■ Problem requirements: Below this line are records; transcribe exactly the lines between the one holding "Where should I" and the one holding "You are a GUI", inclusive, and omit the pictures.

■ Provided records:
—————

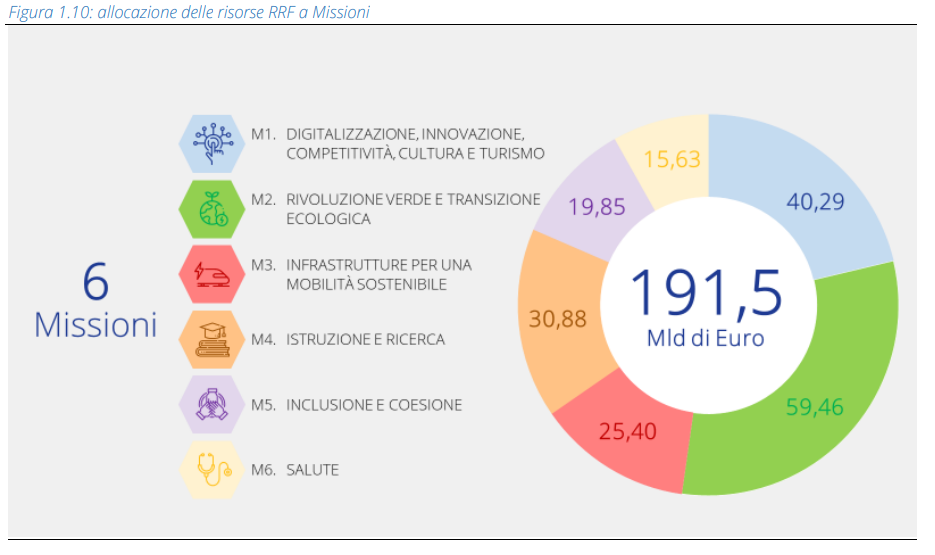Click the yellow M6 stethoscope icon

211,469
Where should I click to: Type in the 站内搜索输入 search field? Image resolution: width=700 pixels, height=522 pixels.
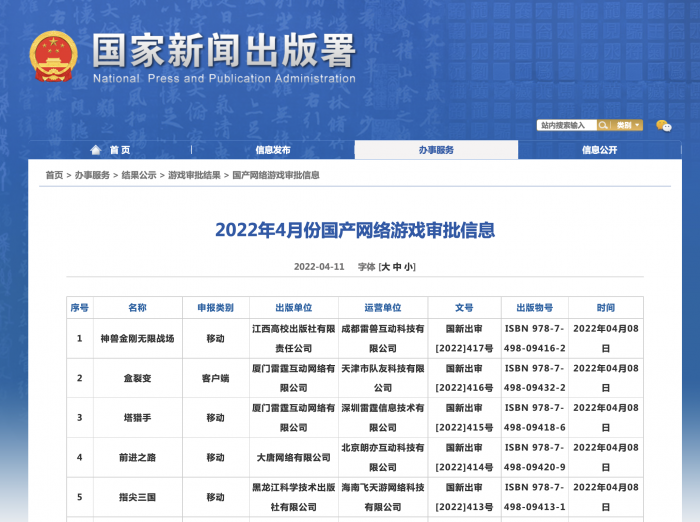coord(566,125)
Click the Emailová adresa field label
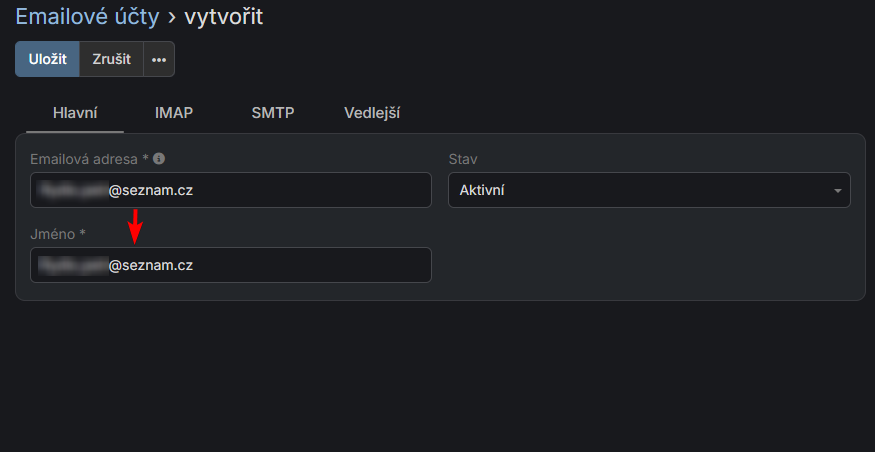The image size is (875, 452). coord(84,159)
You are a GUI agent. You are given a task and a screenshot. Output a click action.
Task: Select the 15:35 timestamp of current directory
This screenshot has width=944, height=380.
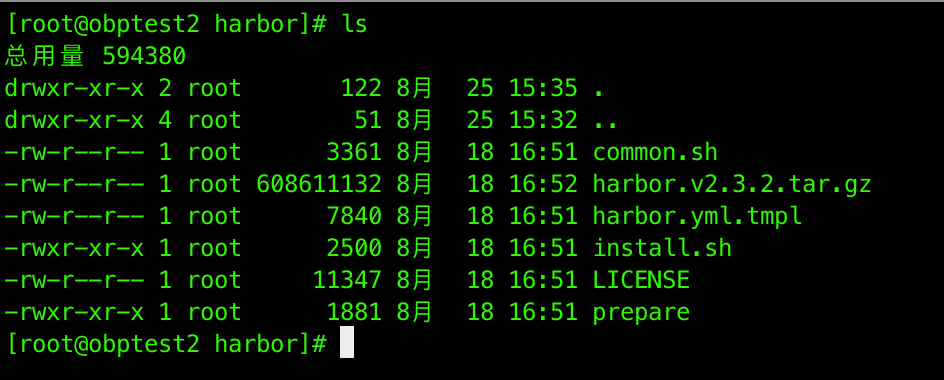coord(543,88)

—————

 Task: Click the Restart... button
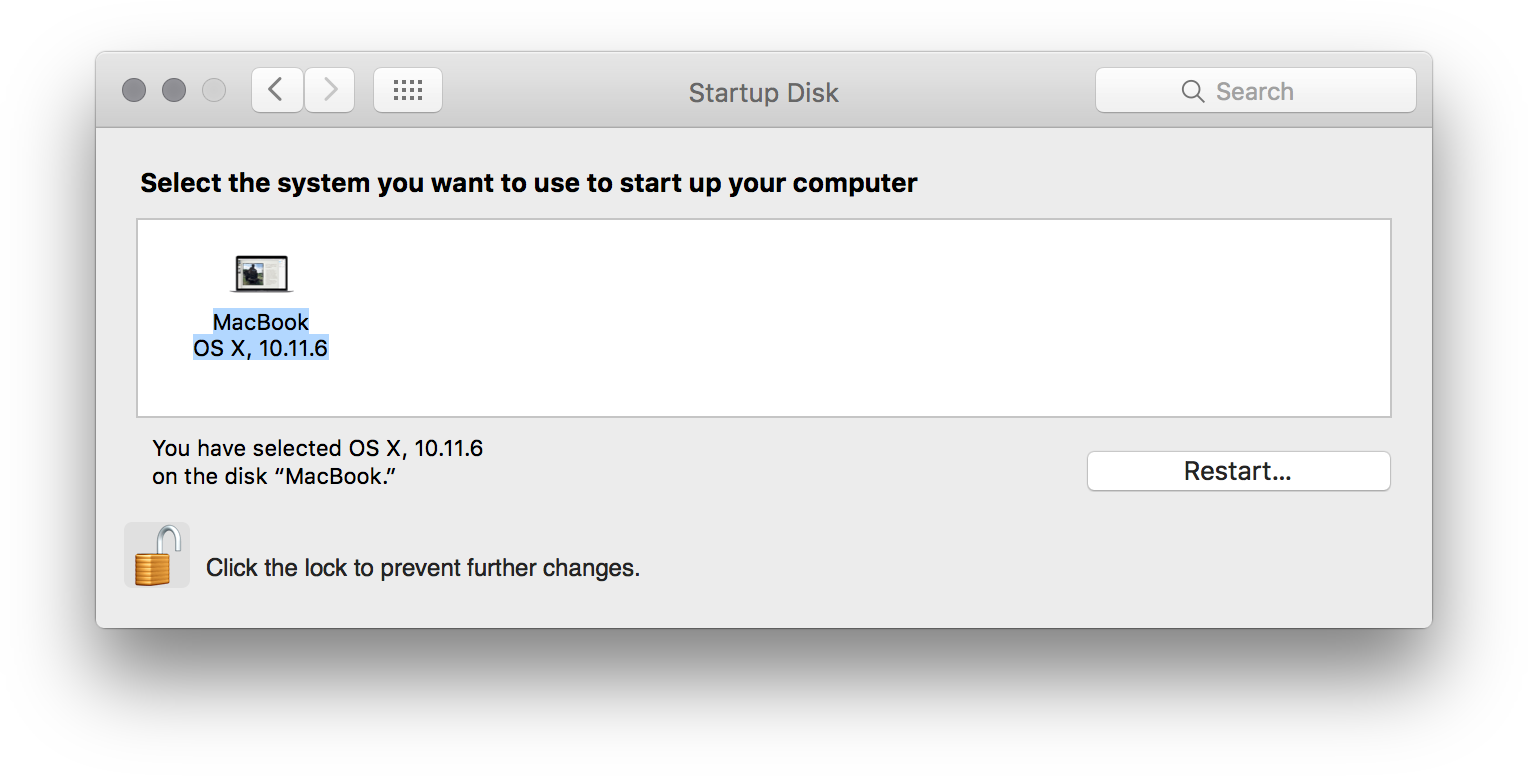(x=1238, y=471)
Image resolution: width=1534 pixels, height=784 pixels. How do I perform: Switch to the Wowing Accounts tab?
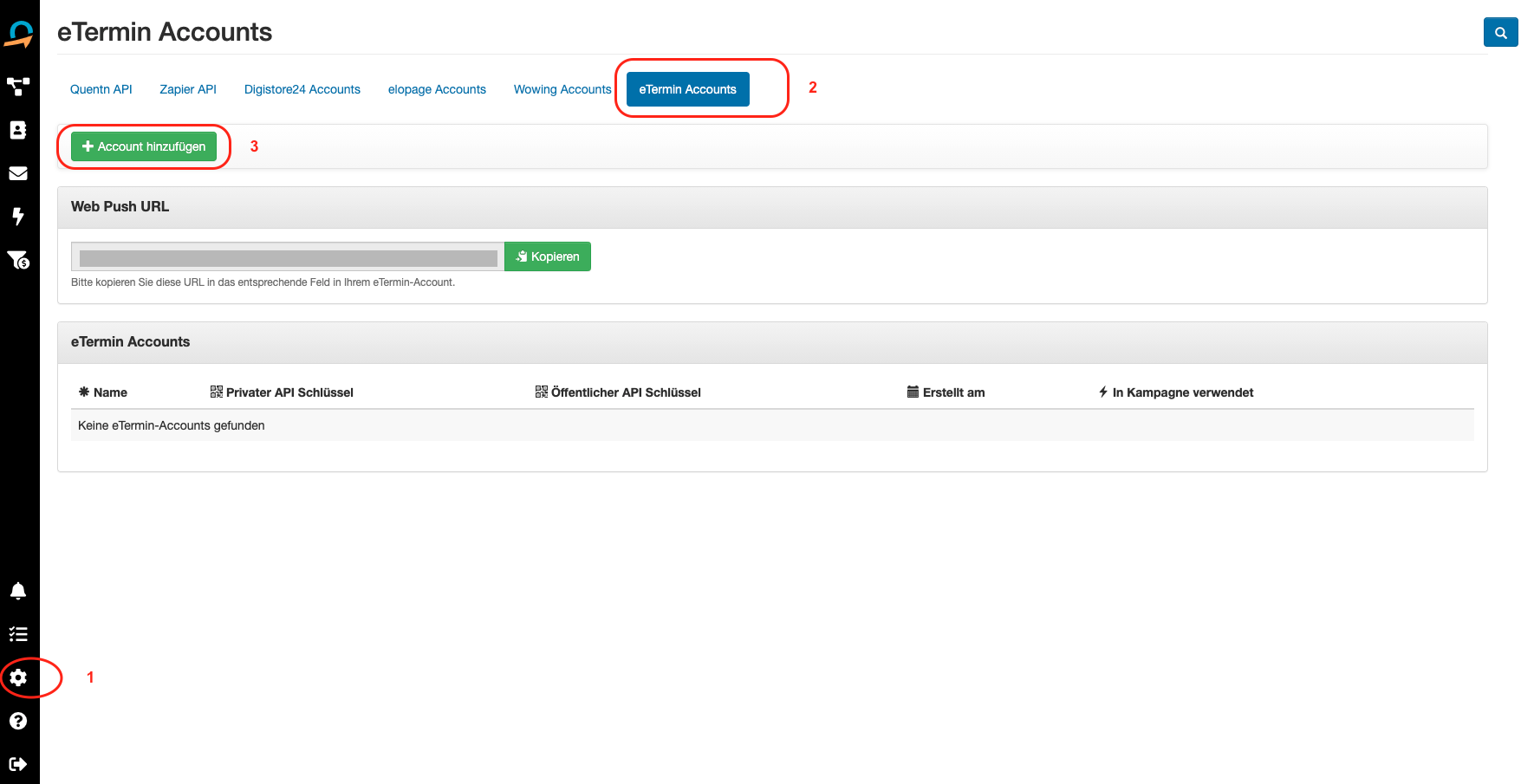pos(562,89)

—————

■ Final answer:
Where should I click to: Type in the 站内搜索输入 search field? Image resolution: width=700 pixels, height=522 pixels.
coord(566,125)
Click the Emailová adresa field label
The image size is (875, 452). coord(84,159)
You are a GUI agent. You are given a task and a screenshot. Output a click action.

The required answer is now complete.